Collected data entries

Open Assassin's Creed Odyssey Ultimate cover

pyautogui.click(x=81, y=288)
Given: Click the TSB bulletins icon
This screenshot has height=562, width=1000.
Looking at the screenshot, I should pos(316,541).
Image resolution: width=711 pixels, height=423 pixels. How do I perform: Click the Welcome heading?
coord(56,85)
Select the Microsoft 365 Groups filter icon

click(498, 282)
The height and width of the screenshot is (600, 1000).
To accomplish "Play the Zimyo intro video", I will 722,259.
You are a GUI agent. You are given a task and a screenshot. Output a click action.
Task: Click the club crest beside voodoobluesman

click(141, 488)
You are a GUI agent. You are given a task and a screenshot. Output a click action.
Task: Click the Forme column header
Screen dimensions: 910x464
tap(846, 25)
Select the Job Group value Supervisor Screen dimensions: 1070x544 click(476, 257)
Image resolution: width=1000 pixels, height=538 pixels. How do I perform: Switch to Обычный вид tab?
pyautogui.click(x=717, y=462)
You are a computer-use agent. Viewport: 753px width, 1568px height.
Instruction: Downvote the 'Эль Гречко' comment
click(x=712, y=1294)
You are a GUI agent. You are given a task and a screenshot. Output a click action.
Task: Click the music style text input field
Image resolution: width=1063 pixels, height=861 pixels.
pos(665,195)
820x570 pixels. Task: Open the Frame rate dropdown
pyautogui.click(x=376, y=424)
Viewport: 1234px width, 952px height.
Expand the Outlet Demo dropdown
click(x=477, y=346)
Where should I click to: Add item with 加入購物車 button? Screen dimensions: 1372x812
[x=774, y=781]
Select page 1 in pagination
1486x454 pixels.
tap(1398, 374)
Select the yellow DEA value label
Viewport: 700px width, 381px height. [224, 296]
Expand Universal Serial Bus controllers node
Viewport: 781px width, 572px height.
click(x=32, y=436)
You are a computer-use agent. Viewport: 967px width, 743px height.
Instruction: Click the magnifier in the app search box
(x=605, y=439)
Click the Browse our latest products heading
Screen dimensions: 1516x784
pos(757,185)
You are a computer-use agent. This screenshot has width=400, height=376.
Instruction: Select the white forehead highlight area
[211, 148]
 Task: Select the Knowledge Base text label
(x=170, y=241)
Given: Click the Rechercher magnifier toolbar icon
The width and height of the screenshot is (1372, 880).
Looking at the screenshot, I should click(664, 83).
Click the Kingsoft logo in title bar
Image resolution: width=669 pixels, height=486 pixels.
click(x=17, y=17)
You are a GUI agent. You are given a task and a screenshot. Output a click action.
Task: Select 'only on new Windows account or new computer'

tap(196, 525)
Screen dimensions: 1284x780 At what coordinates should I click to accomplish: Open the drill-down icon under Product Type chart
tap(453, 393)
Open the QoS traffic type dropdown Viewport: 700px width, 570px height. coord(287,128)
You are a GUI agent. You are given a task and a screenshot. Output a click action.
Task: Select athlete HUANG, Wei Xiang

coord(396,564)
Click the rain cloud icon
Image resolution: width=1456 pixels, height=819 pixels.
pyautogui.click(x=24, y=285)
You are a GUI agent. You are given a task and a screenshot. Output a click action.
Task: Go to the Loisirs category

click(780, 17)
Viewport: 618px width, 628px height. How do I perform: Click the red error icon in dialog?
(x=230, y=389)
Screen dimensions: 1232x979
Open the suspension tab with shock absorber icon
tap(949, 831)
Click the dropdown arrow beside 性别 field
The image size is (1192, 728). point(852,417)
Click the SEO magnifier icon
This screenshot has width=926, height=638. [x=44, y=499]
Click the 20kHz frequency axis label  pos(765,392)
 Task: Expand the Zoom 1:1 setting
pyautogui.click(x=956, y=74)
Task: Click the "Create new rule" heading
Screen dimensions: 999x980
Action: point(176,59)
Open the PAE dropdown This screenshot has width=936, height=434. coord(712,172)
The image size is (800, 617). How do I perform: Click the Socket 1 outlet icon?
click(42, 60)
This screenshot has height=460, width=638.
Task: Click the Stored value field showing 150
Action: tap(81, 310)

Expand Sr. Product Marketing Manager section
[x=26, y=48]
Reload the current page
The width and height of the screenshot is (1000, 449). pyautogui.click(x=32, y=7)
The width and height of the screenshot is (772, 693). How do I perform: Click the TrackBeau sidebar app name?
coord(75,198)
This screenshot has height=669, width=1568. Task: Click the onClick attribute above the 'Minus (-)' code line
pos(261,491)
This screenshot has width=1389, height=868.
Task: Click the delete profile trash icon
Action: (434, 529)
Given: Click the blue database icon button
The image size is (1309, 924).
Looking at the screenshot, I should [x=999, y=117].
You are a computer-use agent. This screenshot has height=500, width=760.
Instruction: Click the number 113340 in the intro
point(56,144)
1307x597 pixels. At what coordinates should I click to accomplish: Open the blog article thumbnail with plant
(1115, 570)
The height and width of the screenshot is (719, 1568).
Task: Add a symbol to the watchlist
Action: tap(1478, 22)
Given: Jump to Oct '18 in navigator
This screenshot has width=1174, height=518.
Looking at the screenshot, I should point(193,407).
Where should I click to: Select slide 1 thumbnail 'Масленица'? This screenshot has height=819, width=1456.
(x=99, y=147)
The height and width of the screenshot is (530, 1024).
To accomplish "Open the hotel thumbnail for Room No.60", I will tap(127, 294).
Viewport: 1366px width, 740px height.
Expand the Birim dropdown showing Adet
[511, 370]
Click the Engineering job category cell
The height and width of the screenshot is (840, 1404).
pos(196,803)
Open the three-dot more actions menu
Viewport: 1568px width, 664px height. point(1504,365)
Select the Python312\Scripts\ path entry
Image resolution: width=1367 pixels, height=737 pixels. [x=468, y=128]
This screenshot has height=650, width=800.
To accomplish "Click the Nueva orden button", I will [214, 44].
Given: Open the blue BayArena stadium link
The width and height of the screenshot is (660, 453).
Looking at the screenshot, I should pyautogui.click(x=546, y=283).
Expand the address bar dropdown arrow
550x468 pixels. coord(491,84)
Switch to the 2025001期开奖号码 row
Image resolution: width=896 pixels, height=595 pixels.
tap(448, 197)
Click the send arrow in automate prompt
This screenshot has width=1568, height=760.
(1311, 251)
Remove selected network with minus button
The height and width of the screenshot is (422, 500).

» REQUIRED ACTION: Quote the data above from the line containing "Given: Jump to Oct '18 in navigator" to the line containing "Given: Open the blue BayArena stadium link", inclusive, and stop.

» RESULT OF THE EXERCISE:
Given: Jump to Oct '18 in navigator
This screenshot has width=1174, height=518.
Looking at the screenshot, I should point(193,407).
Where should I click to: Select slide 1 thumbnail 'Масленица'? This screenshot has height=819, width=1456.
(x=99, y=147)
The height and width of the screenshot is (530, 1024).
To accomplish "Open the hotel thumbnail for Room No.60", I will tap(127, 294).
Viewport: 1366px width, 740px height.
Expand the Birim dropdown showing Adet
[511, 370]
Click the Engineering job category cell
The height and width of the screenshot is (840, 1404).
pos(196,803)
Open the three-dot more actions menu
Viewport: 1568px width, 664px height. point(1504,365)
Select the Python312\Scripts\ path entry
Image resolution: width=1367 pixels, height=737 pixels. [x=468, y=128]
This screenshot has height=650, width=800.
To accomplish "Click the Nueva orden button", I will [214, 44].
Given: Open the blue BayArena stadium link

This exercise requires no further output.